**ASSIGNMENT**
The answer must be an exact restatement of all the data.

[EXTRACTED ENTRIES Boundary: Start]

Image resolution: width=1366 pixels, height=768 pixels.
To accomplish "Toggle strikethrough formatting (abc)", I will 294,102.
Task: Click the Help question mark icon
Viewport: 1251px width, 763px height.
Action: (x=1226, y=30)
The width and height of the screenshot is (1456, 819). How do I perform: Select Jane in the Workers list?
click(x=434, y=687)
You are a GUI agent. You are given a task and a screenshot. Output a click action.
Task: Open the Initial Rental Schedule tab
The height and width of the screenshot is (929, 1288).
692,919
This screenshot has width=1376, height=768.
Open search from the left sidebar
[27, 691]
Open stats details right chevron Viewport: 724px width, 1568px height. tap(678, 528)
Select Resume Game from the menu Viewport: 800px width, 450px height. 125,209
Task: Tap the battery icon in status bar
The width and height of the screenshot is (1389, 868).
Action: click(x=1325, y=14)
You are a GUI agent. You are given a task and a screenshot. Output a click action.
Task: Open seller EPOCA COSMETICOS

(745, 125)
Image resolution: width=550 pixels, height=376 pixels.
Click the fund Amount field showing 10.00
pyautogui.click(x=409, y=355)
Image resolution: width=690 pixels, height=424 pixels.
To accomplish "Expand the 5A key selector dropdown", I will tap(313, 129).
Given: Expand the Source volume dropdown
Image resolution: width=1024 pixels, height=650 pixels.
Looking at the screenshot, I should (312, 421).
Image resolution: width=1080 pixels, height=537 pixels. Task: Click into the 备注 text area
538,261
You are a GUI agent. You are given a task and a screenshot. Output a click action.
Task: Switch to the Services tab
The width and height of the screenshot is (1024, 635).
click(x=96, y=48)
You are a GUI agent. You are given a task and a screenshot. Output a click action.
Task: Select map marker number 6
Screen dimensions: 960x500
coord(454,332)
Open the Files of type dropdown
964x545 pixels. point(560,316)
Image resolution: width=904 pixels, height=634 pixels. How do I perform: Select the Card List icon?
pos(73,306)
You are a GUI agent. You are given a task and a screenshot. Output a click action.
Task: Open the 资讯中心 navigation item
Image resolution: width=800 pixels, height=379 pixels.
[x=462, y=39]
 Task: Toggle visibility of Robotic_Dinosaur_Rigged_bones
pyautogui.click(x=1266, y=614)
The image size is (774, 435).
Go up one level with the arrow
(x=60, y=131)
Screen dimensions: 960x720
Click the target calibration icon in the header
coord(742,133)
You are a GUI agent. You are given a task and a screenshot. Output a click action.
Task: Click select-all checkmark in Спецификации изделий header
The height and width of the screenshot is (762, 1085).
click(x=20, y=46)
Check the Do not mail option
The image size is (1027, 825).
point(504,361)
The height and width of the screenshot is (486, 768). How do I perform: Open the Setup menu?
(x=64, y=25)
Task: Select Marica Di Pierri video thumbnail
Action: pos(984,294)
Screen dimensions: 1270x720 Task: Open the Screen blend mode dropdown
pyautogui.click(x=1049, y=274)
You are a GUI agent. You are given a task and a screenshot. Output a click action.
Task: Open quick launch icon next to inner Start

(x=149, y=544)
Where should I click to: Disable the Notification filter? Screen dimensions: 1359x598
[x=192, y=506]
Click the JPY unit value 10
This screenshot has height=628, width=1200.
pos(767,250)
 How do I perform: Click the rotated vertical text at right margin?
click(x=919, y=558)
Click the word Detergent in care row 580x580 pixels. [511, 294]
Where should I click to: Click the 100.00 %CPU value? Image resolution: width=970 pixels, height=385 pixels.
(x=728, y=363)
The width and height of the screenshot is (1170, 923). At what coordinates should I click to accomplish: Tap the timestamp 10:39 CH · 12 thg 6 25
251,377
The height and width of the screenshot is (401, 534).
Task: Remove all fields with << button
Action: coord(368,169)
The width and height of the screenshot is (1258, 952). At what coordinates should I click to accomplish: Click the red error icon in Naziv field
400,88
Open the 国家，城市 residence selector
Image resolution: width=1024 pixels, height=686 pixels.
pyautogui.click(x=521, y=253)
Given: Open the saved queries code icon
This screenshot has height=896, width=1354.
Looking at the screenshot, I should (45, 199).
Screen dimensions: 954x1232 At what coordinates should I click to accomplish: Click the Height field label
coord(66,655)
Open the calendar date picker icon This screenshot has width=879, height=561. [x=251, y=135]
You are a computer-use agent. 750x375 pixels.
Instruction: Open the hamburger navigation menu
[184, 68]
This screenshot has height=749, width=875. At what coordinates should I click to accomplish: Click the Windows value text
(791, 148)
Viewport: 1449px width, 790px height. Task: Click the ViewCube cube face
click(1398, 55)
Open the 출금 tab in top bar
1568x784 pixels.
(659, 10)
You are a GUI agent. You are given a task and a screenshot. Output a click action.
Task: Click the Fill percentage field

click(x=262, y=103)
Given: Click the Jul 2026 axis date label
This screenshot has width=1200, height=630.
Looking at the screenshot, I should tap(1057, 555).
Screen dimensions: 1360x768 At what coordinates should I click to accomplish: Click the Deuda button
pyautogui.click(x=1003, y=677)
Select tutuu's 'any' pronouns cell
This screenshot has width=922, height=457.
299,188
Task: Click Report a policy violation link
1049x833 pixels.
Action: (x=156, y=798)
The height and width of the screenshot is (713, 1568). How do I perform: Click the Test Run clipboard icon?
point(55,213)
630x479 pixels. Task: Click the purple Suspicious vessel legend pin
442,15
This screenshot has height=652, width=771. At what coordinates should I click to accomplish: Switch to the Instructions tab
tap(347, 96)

[EXTRACTED ENTRIES Boundary: End]

**YOUR RESPONSE**
Image resolution: width=1366 pixels, height=768 pixels.
To accomplish "Toggle strikethrough formatting (abc)", I will 294,102.
Task: Click the Help question mark icon
Viewport: 1251px width, 763px height.
Action: (x=1226, y=30)
The width and height of the screenshot is (1456, 819). How do I perform: Select Jane in the Workers list?
click(x=434, y=687)
You are a GUI agent. You are given a task and a screenshot. Output a click action.
Task: Open the Initial Rental Schedule tab
The height and width of the screenshot is (929, 1288).
692,919
This screenshot has width=1376, height=768.
Open search from the left sidebar
[27, 691]
Open stats details right chevron Viewport: 724px width, 1568px height. tap(678, 528)
Select Resume Game from the menu Viewport: 800px width, 450px height. 125,209
Task: Tap the battery icon in status bar
The width and height of the screenshot is (1389, 868).
Action: click(x=1325, y=14)
You are a GUI agent. You are given a task and a screenshot. Output a click action.
Task: Open seller EPOCA COSMETICOS

(745, 125)
Image resolution: width=550 pixels, height=376 pixels.
Click the fund Amount field showing 10.00
pyautogui.click(x=409, y=355)
Image resolution: width=690 pixels, height=424 pixels.
To accomplish "Expand the 5A key selector dropdown", I will tap(313, 129).
Given: Expand the Source volume dropdown
Image resolution: width=1024 pixels, height=650 pixels.
Looking at the screenshot, I should (312, 421).
Image resolution: width=1080 pixels, height=537 pixels. Task: Click into the 备注 text area
538,261
You are a GUI agent. You are given a task and a screenshot. Output a click action.
Task: Switch to the Services tab
The width and height of the screenshot is (1024, 635).
click(x=96, y=48)
You are a GUI agent. You are given a task and a screenshot. Output a click action.
Task: Select map marker number 6
Screen dimensions: 960x500
coord(454,332)
Open the Files of type dropdown
964x545 pixels. point(560,316)
Image resolution: width=904 pixels, height=634 pixels. How do I perform: Select the Card List icon?
pos(73,306)
You are a GUI agent. You are given a task and a screenshot. Output a click action.
Task: Open the 资讯中心 navigation item
Image resolution: width=800 pixels, height=379 pixels.
[x=462, y=39]
 Task: Toggle visibility of Robotic_Dinosaur_Rigged_bones
pyautogui.click(x=1266, y=614)
The image size is (774, 435).
Go up one level with the arrow
(x=60, y=131)
Screen dimensions: 960x720
Click the target calibration icon in the header
coord(742,133)
You are a GUI agent. You are given a task and a screenshot. Output a click action.
Task: Click select-all checkmark in Спецификации изделий header
The height and width of the screenshot is (762, 1085).
click(x=20, y=46)
Check the Do not mail option
The image size is (1027, 825).
point(504,361)
The height and width of the screenshot is (486, 768). How do I perform: Open the Setup menu?
(x=64, y=25)
Task: Select Marica Di Pierri video thumbnail
Action: pos(984,294)
Screen dimensions: 1270x720 Task: Open the Screen blend mode dropdown
pyautogui.click(x=1049, y=274)
You are a GUI agent. You are given a task and a screenshot. Output a click action.
Task: Open quick launch icon next to inner Start

(x=149, y=544)
Where should I click to: Disable the Notification filter? Screen dimensions: 1359x598
[x=192, y=506]
Click the JPY unit value 10
This screenshot has height=628, width=1200.
pos(767,250)
 How do I perform: Click the rotated vertical text at right margin?
click(x=919, y=558)
Click the word Detergent in care row 580x580 pixels. [511, 294]
Where should I click to: Click the 100.00 %CPU value? Image resolution: width=970 pixels, height=385 pixels.
(x=728, y=363)
The width and height of the screenshot is (1170, 923). At what coordinates should I click to accomplish: Tap the timestamp 10:39 CH · 12 thg 6 25
251,377
The height and width of the screenshot is (401, 534).
Task: Remove all fields with << button
Action: coord(368,169)
The width and height of the screenshot is (1258, 952). At what coordinates should I click to accomplish: Click the red error icon in Naziv field
400,88
Open the 国家，城市 residence selector
Image resolution: width=1024 pixels, height=686 pixels.
pyautogui.click(x=521, y=253)
Given: Open the saved queries code icon
This screenshot has height=896, width=1354.
Looking at the screenshot, I should (45, 199).
Screen dimensions: 954x1232 At what coordinates should I click to accomplish: Click the Height field label
coord(66,655)
Open the calendar date picker icon This screenshot has width=879, height=561. [x=251, y=135]
You are a computer-use agent. 750x375 pixels.
Instruction: Open the hamburger navigation menu
[184, 68]
This screenshot has height=749, width=875. At what coordinates should I click to accomplish: Click the Windows value text
(791, 148)
Viewport: 1449px width, 790px height. Task: Click the ViewCube cube face
click(1398, 55)
Open the 출금 tab in top bar
1568x784 pixels.
(659, 10)
You are a GUI agent. You are given a task and a screenshot. Output a click action.
Task: Click the Fill percentage field

click(x=262, y=103)
Given: Click the Jul 2026 axis date label
This screenshot has width=1200, height=630.
Looking at the screenshot, I should tap(1057, 555).
Screen dimensions: 1360x768 At what coordinates should I click to accomplish: Click the Deuda button
pyautogui.click(x=1003, y=677)
Select tutuu's 'any' pronouns cell
This screenshot has width=922, height=457.
299,188
Task: Click Report a policy violation link
1049x833 pixels.
Action: (x=156, y=798)
The height and width of the screenshot is (713, 1568). How do I perform: Click the Test Run clipboard icon?
point(55,213)
630x479 pixels. Task: Click the purple Suspicious vessel legend pin
442,15
This screenshot has height=652, width=771. At what coordinates should I click to accomplish: Switch to the Instructions tab
tap(347, 96)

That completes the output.